EPA finds carbon pollution a serious danger to Americans’ health and welfare requiring regulation

In a landmark finding for America and humanity, the EPA “issued a proposed finding Friday that greenhouse gases contribute to air pollution that may endanger public health or welfare.” The ruling sounds the death knell for new dirty coal plants and should apply some pressure on Congress to pass climate legislation.

Note: everything you could want to know about this finding — including the 133 page finding itself and the 171 “Technical support document” — can be found on EPA’s website here.

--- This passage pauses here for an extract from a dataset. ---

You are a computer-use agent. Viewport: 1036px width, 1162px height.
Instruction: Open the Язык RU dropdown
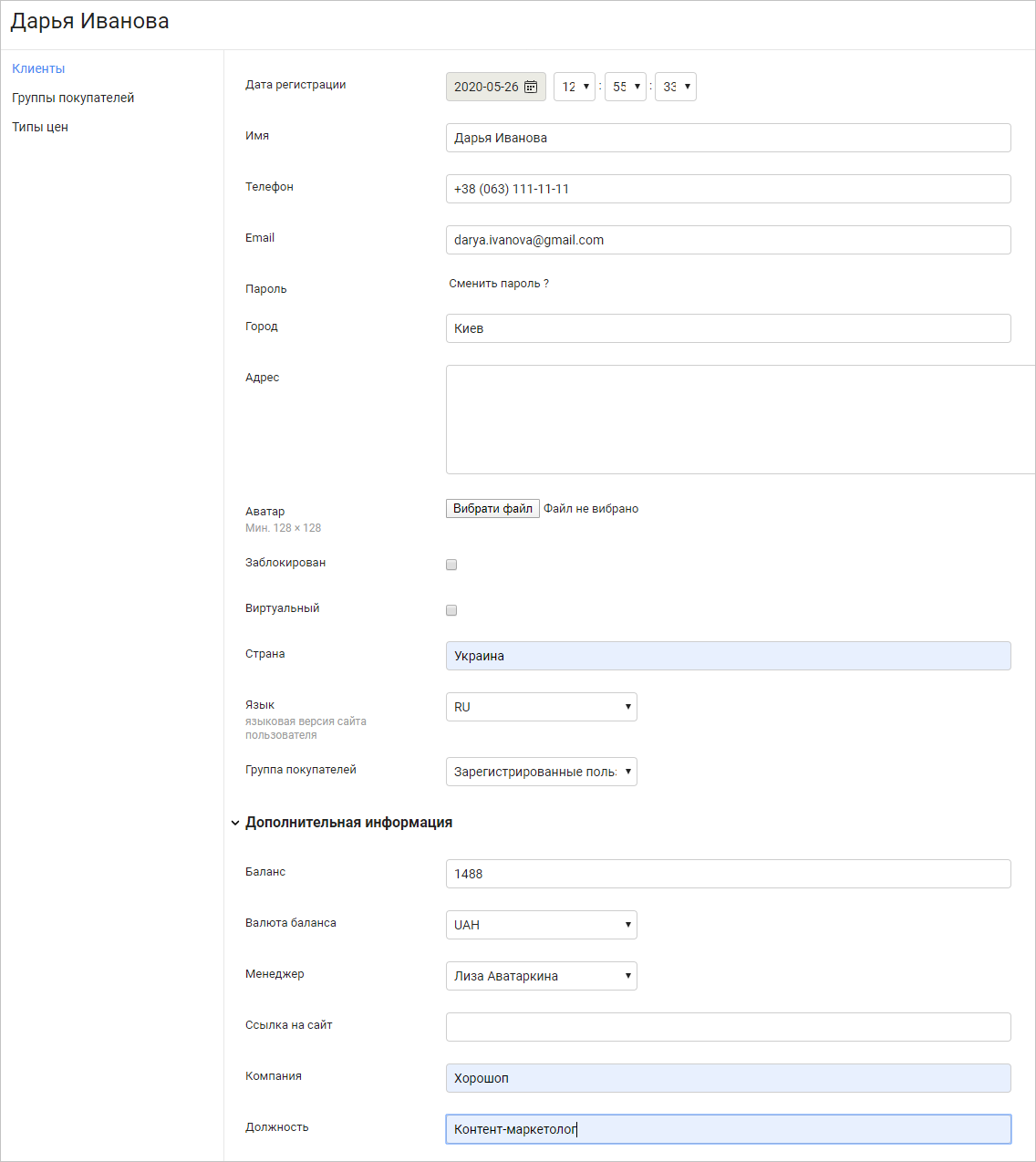[542, 707]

“This finding confirms that greenhouse gas pollution is a serious problem now and for future generations. Fortunately, it follows President Obama’s call for a low carbon economy and strong leadership in Congress on clean energy and climate legislation,” said Administrator Lisa P. Jackson. “This pollution problem has a solution — one that will create millions of green jobs and end our country’s dependence on foreign oil.

As the EPA reports on its website:

EPA’s proposed endangerment finding is based on rigorous, peer-reviewed scientific analysis of six gases — carbon dioxide, methane, nitrous oxide, hydrofluorocarbons, perfluorocarbons and sulfur hexafluoride — that have been the subject of intensive analysis by scientists around the world. The science clearly shows that concentrations of these gases are at unprecedented levels as a result of human emissions, and these high levels are very likely the cause of the increase in average temperatures and other changes in our climate.

The scientific analysis also confirms that climate change impacts human health in several ways. Findings from a recent EPA study titled “Assessment of the Impacts of Global Change on Regional U.S. Air Quality: A Synthesis of Climate Change Impacts on Ground-Level Ozone,” for example, suggest that climate change may lead to higher concentrations of ground-level ozone, a harmful pollutant. Additional impacts of climate change include, but are not limited to:

  • increased drought;
  • more heavy downpours and flooding;
  • more frequent and intense heat waves and wildfires;
  • greater sea level rise;
  • more intense storms; and
  • harm to water resources, agriculture, wildlife and ecosystems.


On April 2, 2007, the U.S. Supreme Court determined that carbon dioxide and other greenhouse gases were pollutants and that the EPA would have to regulate them if they were found to endanger public health and welfare. Last month, EPA made its landmark finding: Global warming threatens public health and welfare. Today, following White House approval, the EPA made it official.

As Wonk Room notes, “Welfare” is defined in the Clean Air Act as:

All language referring to effects on welfare includes, but is not limited to, effects on soils, water, crops, vegetation, manmade materials, animals, wildlife, weather, visibility, and climate, damage to and deterioration of property, and hazards to transportation, as well as effects on economic values and on personal comfort and well-being, whether caused by transformation, conversion, or combination with other pollutants.

So for a science-based agency like EPA, this finding was a no-brainer given what happens if we don’t restrict greenhouse gas emissions (see “An introduction to global warming impacts: Hell and High Water “). Of course, that didn’t stop the anti-science Bush White House from blocking such a finding for nearly two years.

What does this mean?

EPA will be able to develop and implement regulations to limit greenhouse gas pollution in major new sources to jumpstart the transition to a clean-energy economy. As Center for American Progress senior fellow Robert Sussman “” now the EPA senior policy counsel “” explained in 2008:

The Clean Air Act, for example, imposes emission performance standards on new major sources of pollution and modifications of existing sources with emission increases over a set threshold. It should be possible to limit these standards to large power plants and other facilities that are significant emitters of CO2, and to exclude smaller sources, such as the hospitals, schools, stores, and apartment buildings of concern to the president. And it should be possible to implement a trading system for large sources that provides flexibility and reduces compliance costs. That is not to say, of course, that large sources would be off the hook from controlling their CO2 emissions “” why should they be? “” but it does mean that meaningless requirements with no climate change payoff can be avoided.

It was already unlikely that many new dirty coal plants would be built in the next decade — because of renewable energy requirements, a big energy efficiency push by Obama, and the increasing likelihood of domestic climate legislation.


This finding gives the EPA all the authority it needs to block the vast majority of those coal plants until carbon capture and storage becomes practical and affordable — which is probably a decade away and possibly two (see “Is coal with carbon capture and storage a core climate solution?”). Fortunately, we have more than enough replacements (see “An introduction to the core climate solutions” and below).

Kudos to Lisa Jackson and Barack Obama.